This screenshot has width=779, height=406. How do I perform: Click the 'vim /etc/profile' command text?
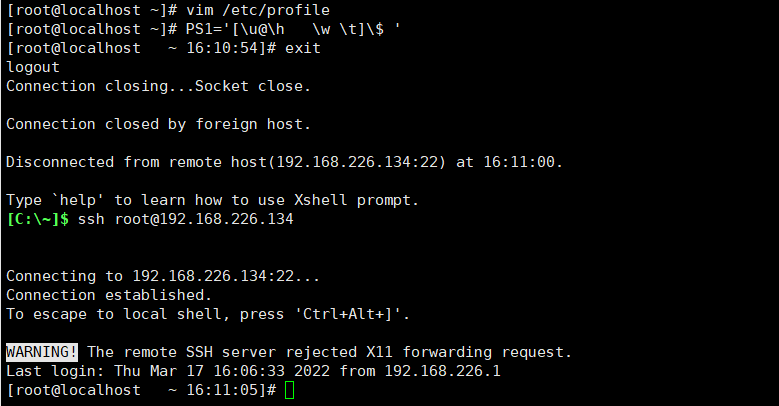258,10
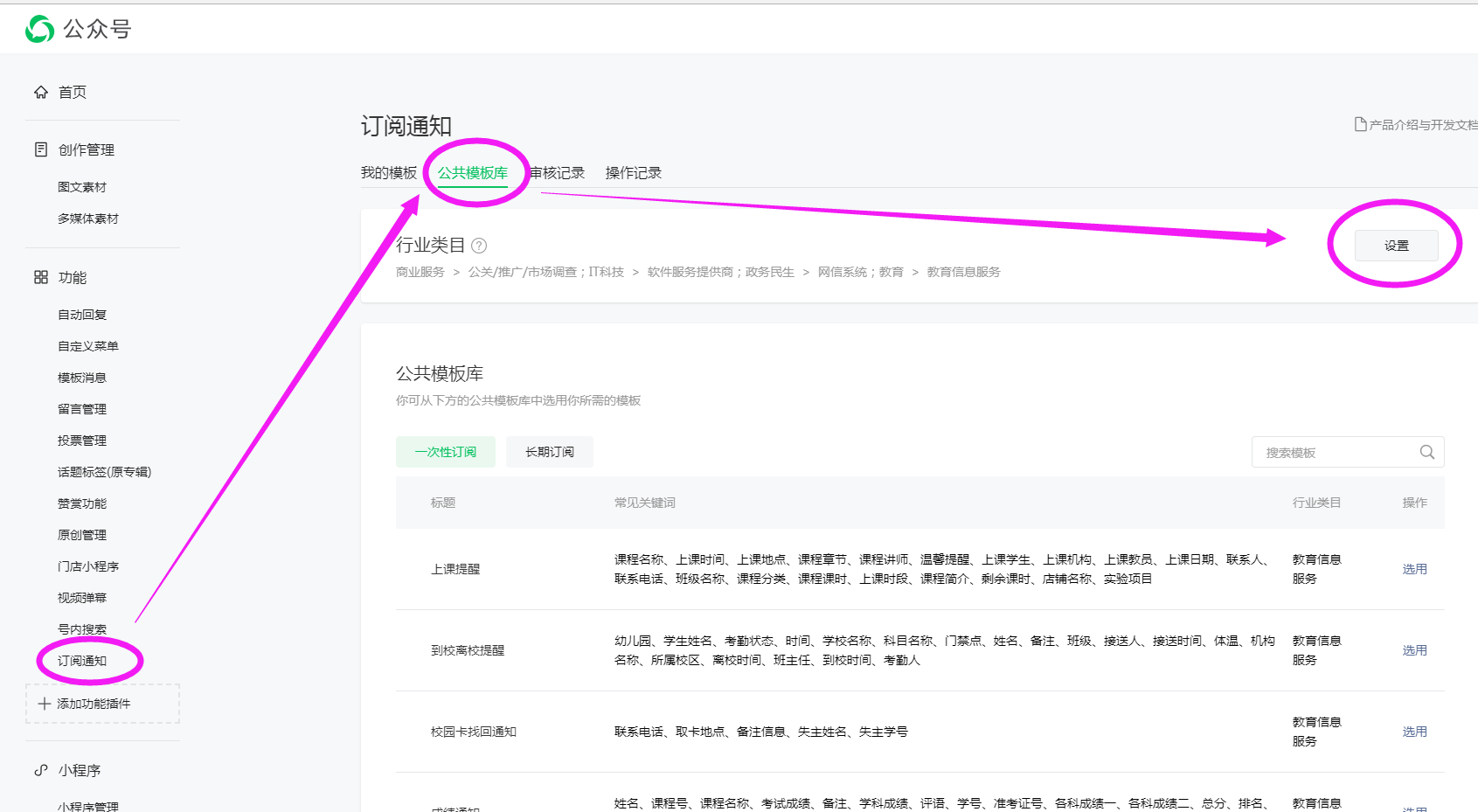Click the 首页 home icon
This screenshot has width=1478, height=812.
point(41,93)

******

Every record must be returned exactly. Leave its pictures out.

This screenshot has width=779, height=406. How do I perform: Click the 'vim /etc/profile' command text?
258,10
Click the 首页 home icon
This screenshot has width=1478, height=812.
point(41,93)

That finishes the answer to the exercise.